Des treize hiéroglyphes composant
les deux cartouches, Young en avait identifié la moitié parfaitement,
et avait presque réussi pour un autre quart. Il avait aussi
repéré exactement le symbole déterminant le féminin, placé après
les noms des reines ou des déesses. En particulier, l'apparition
du hiéroglyphe deux plumes
dans les deux cartouches, mis pour i dans les
deux cas, aurait dû prouver à Young qu'il était sur la bonne
piste et l'encourager à poursuivre. Pourtant, il suspendit brutalement
ses travaux. Les arguments de Kircher pour une interprétation
des hiéroglyphes comme idéogrammes semblent avoir lourdement
pesé sur Young, et il n'était pas préparé à s'opposer à ce paradigme.
Il expliqua ses propres découvertes phonétiques par l'origine
de la dynastie des Ptolémée qui descendait de Lagus, un général
d'Alexandre le Grand. Autrement dit, les Ptolémée étaient des
étrangers, et Young supposait que leurs noms avaient été épelés
phonétiquement parce qu'ils ne répondaient pas à un simple idéogramme
de la liste des hiéroglyphes. Il résuma sa pensée en comparant
les hiéroglyphes aux caractères chinois, sur lesquels les Européens
commençaient à se pencher :
Il est extrêmement
intéressant de refaire le chemin par lequel l'écriture alphabétique
a découlé de l'écriture hiéroglyphique un processus qui peut
dans une certaine mesure être illustré par la manière dont
le chinois moderne exprime une combinaison étrangère de sons,
les caractères étant rendus phonétiques par une simple marque
appropriée, au lieu de garder leur habituelle signification;
cette marque, dans l'impression de certains livres, ressemblant
beaucoup à l'anneau entourant les noms hiéroglyphiques.
Young commenta ses activités
en les qualifiant de " distraction de quelques heures de loisir
". Il se désintéressa des hiéroglyphes et mit une conclusion
à ses travaux en les exposant dans un article pour l'édition
de 1819 du Supplément à l'Encyclopedia Britanica.

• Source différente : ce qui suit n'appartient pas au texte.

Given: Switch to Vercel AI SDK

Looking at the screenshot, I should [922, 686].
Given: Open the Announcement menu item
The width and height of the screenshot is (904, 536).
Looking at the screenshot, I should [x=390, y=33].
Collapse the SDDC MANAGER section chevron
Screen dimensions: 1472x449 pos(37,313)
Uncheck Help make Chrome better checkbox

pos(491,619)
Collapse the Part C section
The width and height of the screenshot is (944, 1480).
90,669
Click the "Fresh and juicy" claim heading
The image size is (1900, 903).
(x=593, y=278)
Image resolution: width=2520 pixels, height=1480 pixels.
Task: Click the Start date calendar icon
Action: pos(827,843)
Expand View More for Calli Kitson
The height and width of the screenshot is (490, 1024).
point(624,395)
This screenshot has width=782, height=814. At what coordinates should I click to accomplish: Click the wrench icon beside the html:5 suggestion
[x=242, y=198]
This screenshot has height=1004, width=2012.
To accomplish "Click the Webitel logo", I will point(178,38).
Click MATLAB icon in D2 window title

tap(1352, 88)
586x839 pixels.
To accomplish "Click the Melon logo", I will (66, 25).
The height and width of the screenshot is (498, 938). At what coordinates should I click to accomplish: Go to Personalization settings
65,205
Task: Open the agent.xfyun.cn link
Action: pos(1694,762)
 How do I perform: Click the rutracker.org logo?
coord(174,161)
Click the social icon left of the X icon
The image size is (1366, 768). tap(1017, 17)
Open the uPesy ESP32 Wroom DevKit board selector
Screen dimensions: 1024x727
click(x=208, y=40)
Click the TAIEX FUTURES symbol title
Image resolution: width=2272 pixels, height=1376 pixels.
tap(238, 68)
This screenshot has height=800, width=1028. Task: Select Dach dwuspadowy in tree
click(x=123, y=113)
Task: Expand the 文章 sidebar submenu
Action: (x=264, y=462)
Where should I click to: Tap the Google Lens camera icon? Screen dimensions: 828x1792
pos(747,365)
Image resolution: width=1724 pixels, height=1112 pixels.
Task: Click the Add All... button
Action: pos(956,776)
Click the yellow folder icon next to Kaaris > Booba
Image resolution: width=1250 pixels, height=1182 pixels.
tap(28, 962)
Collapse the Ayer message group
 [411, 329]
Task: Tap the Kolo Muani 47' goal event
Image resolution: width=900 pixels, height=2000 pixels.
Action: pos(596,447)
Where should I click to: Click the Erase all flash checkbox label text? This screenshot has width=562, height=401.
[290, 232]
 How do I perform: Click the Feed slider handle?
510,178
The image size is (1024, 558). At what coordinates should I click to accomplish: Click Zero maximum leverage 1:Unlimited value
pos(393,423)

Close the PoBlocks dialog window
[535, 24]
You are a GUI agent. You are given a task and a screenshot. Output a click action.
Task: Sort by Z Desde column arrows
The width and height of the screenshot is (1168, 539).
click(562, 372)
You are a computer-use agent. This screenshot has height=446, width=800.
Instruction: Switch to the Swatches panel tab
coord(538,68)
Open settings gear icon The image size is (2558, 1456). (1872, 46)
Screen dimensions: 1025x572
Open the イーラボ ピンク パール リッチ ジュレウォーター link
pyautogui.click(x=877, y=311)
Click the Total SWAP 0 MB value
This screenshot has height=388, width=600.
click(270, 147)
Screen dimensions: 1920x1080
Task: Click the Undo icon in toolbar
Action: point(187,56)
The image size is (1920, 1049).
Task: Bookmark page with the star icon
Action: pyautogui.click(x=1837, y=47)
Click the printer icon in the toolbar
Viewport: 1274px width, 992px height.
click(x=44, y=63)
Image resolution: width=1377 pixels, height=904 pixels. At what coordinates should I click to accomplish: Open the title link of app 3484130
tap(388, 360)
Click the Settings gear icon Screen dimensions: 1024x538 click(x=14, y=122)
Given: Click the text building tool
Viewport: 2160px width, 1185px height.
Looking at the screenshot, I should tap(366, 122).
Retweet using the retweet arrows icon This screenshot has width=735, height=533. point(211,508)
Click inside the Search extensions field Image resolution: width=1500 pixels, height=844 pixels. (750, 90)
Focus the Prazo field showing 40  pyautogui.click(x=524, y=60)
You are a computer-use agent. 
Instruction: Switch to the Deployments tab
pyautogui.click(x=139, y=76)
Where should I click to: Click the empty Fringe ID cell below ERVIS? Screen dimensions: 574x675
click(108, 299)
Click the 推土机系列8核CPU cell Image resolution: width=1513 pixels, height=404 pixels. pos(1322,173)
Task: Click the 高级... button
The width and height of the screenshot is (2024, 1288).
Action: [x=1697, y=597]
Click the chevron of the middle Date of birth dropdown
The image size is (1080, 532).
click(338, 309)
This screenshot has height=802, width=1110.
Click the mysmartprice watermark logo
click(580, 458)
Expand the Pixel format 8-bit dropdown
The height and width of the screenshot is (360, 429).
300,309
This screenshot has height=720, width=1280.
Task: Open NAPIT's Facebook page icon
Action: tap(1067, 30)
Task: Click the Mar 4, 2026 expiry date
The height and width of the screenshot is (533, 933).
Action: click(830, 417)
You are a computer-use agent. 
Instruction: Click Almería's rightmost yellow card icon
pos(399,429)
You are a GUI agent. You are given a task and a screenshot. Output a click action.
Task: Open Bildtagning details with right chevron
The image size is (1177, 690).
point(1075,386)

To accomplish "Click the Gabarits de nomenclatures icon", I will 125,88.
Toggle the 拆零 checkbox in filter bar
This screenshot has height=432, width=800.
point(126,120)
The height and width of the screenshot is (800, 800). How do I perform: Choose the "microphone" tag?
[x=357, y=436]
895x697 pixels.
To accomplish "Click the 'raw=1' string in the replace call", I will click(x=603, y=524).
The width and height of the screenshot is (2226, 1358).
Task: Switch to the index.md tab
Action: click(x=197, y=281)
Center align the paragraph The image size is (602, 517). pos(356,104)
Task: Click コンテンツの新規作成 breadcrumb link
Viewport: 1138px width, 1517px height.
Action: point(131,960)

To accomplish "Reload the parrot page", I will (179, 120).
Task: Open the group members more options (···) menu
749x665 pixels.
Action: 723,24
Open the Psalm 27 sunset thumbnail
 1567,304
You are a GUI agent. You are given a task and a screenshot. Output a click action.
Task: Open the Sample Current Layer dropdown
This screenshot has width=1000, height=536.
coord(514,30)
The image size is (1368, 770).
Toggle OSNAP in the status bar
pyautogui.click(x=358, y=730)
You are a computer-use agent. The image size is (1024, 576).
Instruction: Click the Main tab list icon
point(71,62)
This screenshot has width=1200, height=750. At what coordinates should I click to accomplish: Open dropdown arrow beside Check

À la même époque, en France,
un jeune linguiste, Jean-François Champollion, était prêt à
mener les idées de Young jusqu'à leur conclusion naturelle.
Bien qu'âgé de moins de trente ans, Champollion se passionnait
pour les hiéroglyphes depuis bientôt vingt ans. Cette passion
était née en 1800, après une visite chez le mathématicien Jean-Baptiste
Fourier, qui avait été l'un des savants emmenés en Égypte par
Napoléon. Fourier lui montra sa collection d'antiquités égyptiennes,
dont beaucoup portaient des inscriptions bizarres, et il lui
expliqua que personne ne savait traduire cette écriture. Sur
quoi le jeune garçon promit, du haut de ses dix ans, qu'il résoudrait
un jour ce mystère. À dix-sept ans, il publiait un article intitulé
L'Égypte sous les pharaons, tellement novateur
qu'il fut immédiatement nommé professeur à l'académie de Grenoble.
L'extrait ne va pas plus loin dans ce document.